As the greatest writers do, D'Ambrosio sees everything through the lens of language.
This can be a disconcerting experience. For example, here is D'Ambrosio, who has become interested in how mobile homes are constructed, marketed, deployed, and lived-in (perhaps he is thinking of buying one?), visiting a suburban town where a number of these homes are in use:
I stopped a couple of places to look through a few more completed houses. All along I'd been intrigued by the lack of language inside these model homes. There were no words, spoken or written, and even the few decorative books seemed mute on the shelves -- not words, but things. Language in the modular industry belongs largely to the manufacturing end of the business, and there, in technical brochures and spec sheets, it's thick and arcane, made up of portmanteaus and other odd hybrids that are practically Linnaean in their specificity. You get Congoleum and Hardipanel Siding and Nicrome Elements. At the factory all that language is assembled and given narrative development in the tightly plotted path the house takes as it progresses from chassis to truck. But once inside the finished home it ends, there's a kind of white hush, a held breath, and all narrative, defined simply as a sequence of events in time, is gone. Silence and timelessness take over so that when the door opens and you cross the threshold you feel you've stepped out of life itself.
Who tries to interpret a mobile home in terms of its language? Who contemplates "Language in the modular industry?" Who visits a mobile home assembly line and observes that "language is assembled and given narrative development?"
A writer does.
At least, a writer of D'Ambrosio's bent does.
But what is this "language inside these model homes" that he is so interested in?
As he explains, it's truly there, if you just know how to look:
In house #19 I find an icy aspect to the arrangement of family artifacts and like Keats before the Grecian Urn I can't quite puzzle out the story. Photos have been framed and set out on tables and shelves but the pictures are of those same corny people who haven't aged a bit since they came with your first cheap wallet. Who are these blonde women with unfading smiles? Whose bright kids are these? What happy family is this? In the kitchen two ice cream sundaes sit on the counter. Those sundaes will never melt, nor will they be eaten. The cookbook in the kitchen is open to a recipe for blueberry pancakes but in the living room a bottle of wine and two glasses wait on a coffee table. What time of day is it?
Yes, indeed, there is language here, and D'Ambrosio has found it.
(By the way, I love the gentle allusion to the famous first sentence of Tolstoy's Anna Karenina: "Happy families are all alike; every unhappy family is unhappy in its own way.")
Loitering continues along like this, nearly every essay a gem of blinding clarity that wastes nary a word, aiming directly and unerringly to the heart of the matter.
Not everything is perfect: I got very little out of the essay Hell House, except to admire its skill in execution; and the essay Misreading was a complete miss for me.
But when D'Ambrosio is on, oh boy is he on.

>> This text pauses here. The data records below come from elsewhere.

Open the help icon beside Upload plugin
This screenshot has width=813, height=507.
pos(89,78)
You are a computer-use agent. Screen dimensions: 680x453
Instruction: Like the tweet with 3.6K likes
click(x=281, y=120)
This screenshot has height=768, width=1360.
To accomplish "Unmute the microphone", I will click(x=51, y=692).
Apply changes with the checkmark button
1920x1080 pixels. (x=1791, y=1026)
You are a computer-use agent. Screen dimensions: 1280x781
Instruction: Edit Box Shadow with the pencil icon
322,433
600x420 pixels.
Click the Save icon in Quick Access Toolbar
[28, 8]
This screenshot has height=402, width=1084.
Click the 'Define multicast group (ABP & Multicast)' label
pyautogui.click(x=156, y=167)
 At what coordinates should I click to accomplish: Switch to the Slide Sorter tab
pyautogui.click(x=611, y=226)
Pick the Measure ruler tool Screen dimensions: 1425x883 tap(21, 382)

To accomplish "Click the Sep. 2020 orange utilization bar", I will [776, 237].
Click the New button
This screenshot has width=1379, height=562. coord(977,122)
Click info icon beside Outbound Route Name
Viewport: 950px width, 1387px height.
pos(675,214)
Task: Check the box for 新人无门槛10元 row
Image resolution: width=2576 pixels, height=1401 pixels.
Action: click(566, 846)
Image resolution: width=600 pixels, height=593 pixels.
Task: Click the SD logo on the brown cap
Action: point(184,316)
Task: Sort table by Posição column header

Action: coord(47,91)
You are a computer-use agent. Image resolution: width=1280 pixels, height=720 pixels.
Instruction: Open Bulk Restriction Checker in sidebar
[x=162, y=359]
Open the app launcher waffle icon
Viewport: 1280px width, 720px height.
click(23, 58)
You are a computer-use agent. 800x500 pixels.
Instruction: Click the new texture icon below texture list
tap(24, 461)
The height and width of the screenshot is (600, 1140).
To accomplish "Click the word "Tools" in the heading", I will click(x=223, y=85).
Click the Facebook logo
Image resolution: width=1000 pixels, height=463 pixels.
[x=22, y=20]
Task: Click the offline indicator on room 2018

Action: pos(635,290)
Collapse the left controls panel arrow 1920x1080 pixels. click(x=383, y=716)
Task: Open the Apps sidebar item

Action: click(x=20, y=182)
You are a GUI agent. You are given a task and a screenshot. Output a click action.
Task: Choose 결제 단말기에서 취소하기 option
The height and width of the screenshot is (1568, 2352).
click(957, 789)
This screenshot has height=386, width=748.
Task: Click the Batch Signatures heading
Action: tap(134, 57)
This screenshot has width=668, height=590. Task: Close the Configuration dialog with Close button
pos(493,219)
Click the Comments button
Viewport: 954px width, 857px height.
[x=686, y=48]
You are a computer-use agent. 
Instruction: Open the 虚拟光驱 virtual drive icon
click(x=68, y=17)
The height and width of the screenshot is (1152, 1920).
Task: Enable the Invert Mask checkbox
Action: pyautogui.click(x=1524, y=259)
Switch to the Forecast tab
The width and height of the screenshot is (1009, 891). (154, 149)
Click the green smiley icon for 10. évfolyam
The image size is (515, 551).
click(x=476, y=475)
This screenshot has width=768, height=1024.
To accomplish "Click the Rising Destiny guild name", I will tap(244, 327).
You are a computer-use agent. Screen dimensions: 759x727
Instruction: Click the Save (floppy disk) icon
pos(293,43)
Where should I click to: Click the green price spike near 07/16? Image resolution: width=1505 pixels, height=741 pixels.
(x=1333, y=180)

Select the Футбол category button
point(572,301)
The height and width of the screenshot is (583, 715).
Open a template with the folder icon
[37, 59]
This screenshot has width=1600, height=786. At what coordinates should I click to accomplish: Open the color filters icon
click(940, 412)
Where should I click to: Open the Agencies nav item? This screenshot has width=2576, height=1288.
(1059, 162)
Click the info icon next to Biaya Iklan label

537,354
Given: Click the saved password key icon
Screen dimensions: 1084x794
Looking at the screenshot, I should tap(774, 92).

Take, for just one more instance, since I can't bear to let this pass un-celebrated:
... the difficulty of writing ... of capturing the sound of the sentences, a sound that isn't precious, by eliminating, as much as possible, the emotional fussiness of commas -- instead using hard consonants and the natural stresses of our largely iambic language to create the rhythm.
I mean, do you see what he just did there?
Along the way, there is plenty more. The best of the lot, I think, is an epic essay that starts with a wounded robin, spends pages in the most complex literary analysis of J.D. Salinger's The Catcher in the Rye that I think I've ever read, and ends up being not an exegesis, or at least not only an exegesis, but really an investigation of the loss of D'Ambrosio's younger brother to suicide as a child.
Loitering is a book for the ages; I will surely pay attention to D'Ambrosio's other work, when I encounter it.